Transformer Lack of Embedding Layer and Positional Encodings

TrentBrick commented 5 years ago

The Transformer implementation docs (https://pytorch.org/docs/stable/nn.html?highlight=transformer#torch.nn.Transformer) state that they implement the original paper but fail to acknowledge that they don’t implement the following:

Layer Norm as the default normalization option.
Positional Encodings
Embeddings before the encoding and decoding step

It’s fine that these are all not implemented directly in the module but making it more clear that they aren’t and were in the original paper would be helpful.

cc @ezyang @gchanan @zou3519 @bdhirsh @jbschlosser @brianjo @mruberry @albanD @walterddr @bhosmer @cpuhrsch @anjali411 @zhangguanheng66 @jlin27

jeffreyksmithjr commented 5 years ago

Tagging this to reflect that we could implement the functionality described or just document the existing implementation. Both would seem to be somewhat valid.

andreaskoepf commented 5 years ago

* Layer Norm as the default normalization option.

Could you elaborate what you are missing regarding LayerNorm as default normalization? TransformerEncoderLayer and TransformerDecoderLayer both use LayerNorm (hard built-in) and the nn.Transformer creates a TransformerEncoder with additional final LayerNorm by default.

I think the Transformer abstraction that was implemented is really good as it is. Maybe fairseq could be mentioned for people looking for full NLP models which offer embedding to decoding.

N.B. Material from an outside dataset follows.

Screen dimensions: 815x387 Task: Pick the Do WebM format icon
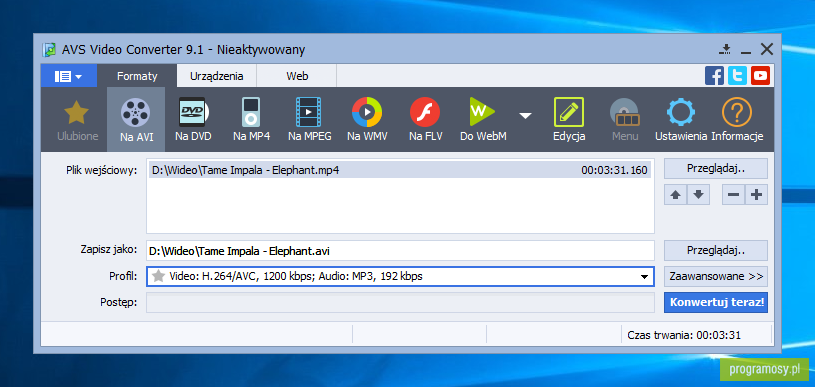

TrentBrick commented 5 years ago

Re LayerNorm: Huh, sorry that I missed that. I guess I got confused by the fact that there is an option for further normalization in the "TransformerEncoder" and Decoder.

I don't think anything more needs to be implemented just better documentation on what people are and aren't getting.

Embeddings aren't a big deal but were used in the original paper and I think it should be flagged that they aren't here.

The same is true for the positional encodings but these are much more important for the model's performance and difficult to implement. (this was noted here https://github.com/pytorch/pytorch/issues/10459#issuecomment-413116713)

Vichoko commented 4 years ago

Recently found this snippet in here that implements PositionalEncoding that can be easily added at the beggining of your forward(x) and before calling the transformer encoder forward.

I updated to work for more recent versions:

class PositionalEncoder(torch.nn.Module):
    def __init__(self, d_model, max_seq_len=160):
        super().__init__()
        self.d_model = d_model
        pe = torch.zeros(max_seq_len, d_model)
        for pos in range(max_seq_len):
            for i in range(0, d_model, 2):
                pe[pos, i] = \
                    math.sin(pos / (10000 ** ((2 * i) / d_model)))
                pe[pos, i + 1] = \
                    math.cos(pos / (10000 ** ((2 * (i + 1)) / d_model)))
        pe = pe.unsqueeze(0)
        self.register_buffer('pe', pe)

    def forward(self, x):
        with torch.no_grad():
            x = x * math.sqrt(self.d_model)
            seq_len = x.size(1)
            pe = self.pe[:, :seq_len]
            x = x + pe
            return x

Edit: Surely that nested for can be optimized with tensor logic because for big sequences or big d_model parameter it can take some time to initialize the module.

volpato30 commented 4 years ago

Recently found this snippet in here that implements PositionalEncoding that can be easily added at the beggining of your forward(x) and before calling the transformer encoder forward.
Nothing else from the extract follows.